Memang kadang, rencana kita nggak selalu sesuai sama rencana yang di atas. Perjalanan kita cuma serangkaian titik-titik yang nggak bisa kita prediksi maupun kita kontrol. Kita enggak tahu arahnya kemana.

Saat kita nambah tua, sulit percaya juga bahwa mimpi bisa jadi nyata. Karena dalam 18-17 tahun ke belakang, jarang banget memang yang jadi kenyataan. Daripada mikir bahwa hidup itu perjalanan epik menuju kesuksesan, hidup ternyata enggak lebih dari rangkaian hari ini ke esok, dan esoknya lagi. Kita inget ada hari-hari dimana rasanya boring banget dan pengen ngilang aja, kita inget ada hari-hari dimana rasanya gagal dalam sesuatu itu sama aja kayak mati dan bikin kita berhenti buat nyoba. Ya, kalau mau jujur, ada juga hari-hari dimana kita menang, kita ngerasa content, tapi kita tahu momen itu bakalan berakhir, dan tahu-tahu dramanya udah mulai lagi.
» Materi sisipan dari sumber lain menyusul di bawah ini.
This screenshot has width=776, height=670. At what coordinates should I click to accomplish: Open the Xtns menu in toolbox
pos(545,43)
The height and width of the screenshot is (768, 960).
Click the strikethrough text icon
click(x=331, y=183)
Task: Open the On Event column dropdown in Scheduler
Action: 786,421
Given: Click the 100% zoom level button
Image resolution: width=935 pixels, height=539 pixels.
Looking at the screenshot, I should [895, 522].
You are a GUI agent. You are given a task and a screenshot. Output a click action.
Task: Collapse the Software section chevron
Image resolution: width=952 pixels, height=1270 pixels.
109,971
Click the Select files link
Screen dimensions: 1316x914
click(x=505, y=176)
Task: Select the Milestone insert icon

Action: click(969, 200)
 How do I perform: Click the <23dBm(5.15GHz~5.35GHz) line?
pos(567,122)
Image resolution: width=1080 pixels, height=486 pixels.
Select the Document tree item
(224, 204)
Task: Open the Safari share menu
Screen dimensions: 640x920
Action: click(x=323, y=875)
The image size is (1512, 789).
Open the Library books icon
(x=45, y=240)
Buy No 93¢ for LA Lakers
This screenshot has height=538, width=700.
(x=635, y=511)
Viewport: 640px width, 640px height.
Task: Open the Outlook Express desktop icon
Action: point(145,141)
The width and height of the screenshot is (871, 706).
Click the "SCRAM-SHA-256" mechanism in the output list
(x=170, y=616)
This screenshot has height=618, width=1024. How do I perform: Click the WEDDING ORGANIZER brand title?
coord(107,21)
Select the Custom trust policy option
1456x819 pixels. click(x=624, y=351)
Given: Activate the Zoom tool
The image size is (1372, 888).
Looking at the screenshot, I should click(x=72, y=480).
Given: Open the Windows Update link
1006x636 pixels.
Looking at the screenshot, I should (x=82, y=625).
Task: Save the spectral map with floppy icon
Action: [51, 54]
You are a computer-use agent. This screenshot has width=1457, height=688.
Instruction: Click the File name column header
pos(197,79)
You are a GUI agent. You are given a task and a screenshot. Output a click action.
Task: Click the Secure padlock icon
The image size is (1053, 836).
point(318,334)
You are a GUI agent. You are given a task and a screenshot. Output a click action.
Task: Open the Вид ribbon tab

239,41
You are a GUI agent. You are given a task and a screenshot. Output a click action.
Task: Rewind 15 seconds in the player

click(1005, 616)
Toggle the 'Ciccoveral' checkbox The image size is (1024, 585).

Bisa dibilang, hidup itu bukan sebuah kisah, tapi lebih ke proses ngesot dari hari ke hari karena kita udah kehilangan tenaga buat bangun lagi. Atau mungkin, kita berhenti percaya bahwa kita sebenernya bisa bangun lagi. Dan mulai berjalan. Yang jelas, semua orang tahu sejauh apapun orang bisa jalan, ujung-ujungnya pasti ke pemakaman juga.

Sumpah galau gila.

Well, mungkin, kita mikir hidup itu boring dan galau abis karena kita cuma nunggu. Nunggu ada sesuatu yang rame, seseorang datang dan ngubah hidup kita. Nunggu menang undian, nunggu dapet kekuatan super dan nyelametin dunia. Yang kita enggak sadar, selama kita nunggu, kita kehilangan banyak kesempatan di sekeliling kita.

Kesempatan buat makin akrab sama orang di sekitar, kesempatan buat bertemu orang-orang baru, kesempatan buat jatuh cinta.

Dan siapa tahu, saat kita mau ambil semua kesempatan lagi, dan nyoba buat lihat ke belakang, semua titik itu membentuk garis yang jelas, yang nggak kita sadar, perjalanan kita.

And finally, everything makes sense.

“Sulit buat nyatain hal yang kita suka dari seseorang yang kita benci, karena seringkali saat kita benci seseorang, kita nggak tahu apapun tentangnya”

Hanley Andrean – FMIPA 2011 (@SEF Initiation Program)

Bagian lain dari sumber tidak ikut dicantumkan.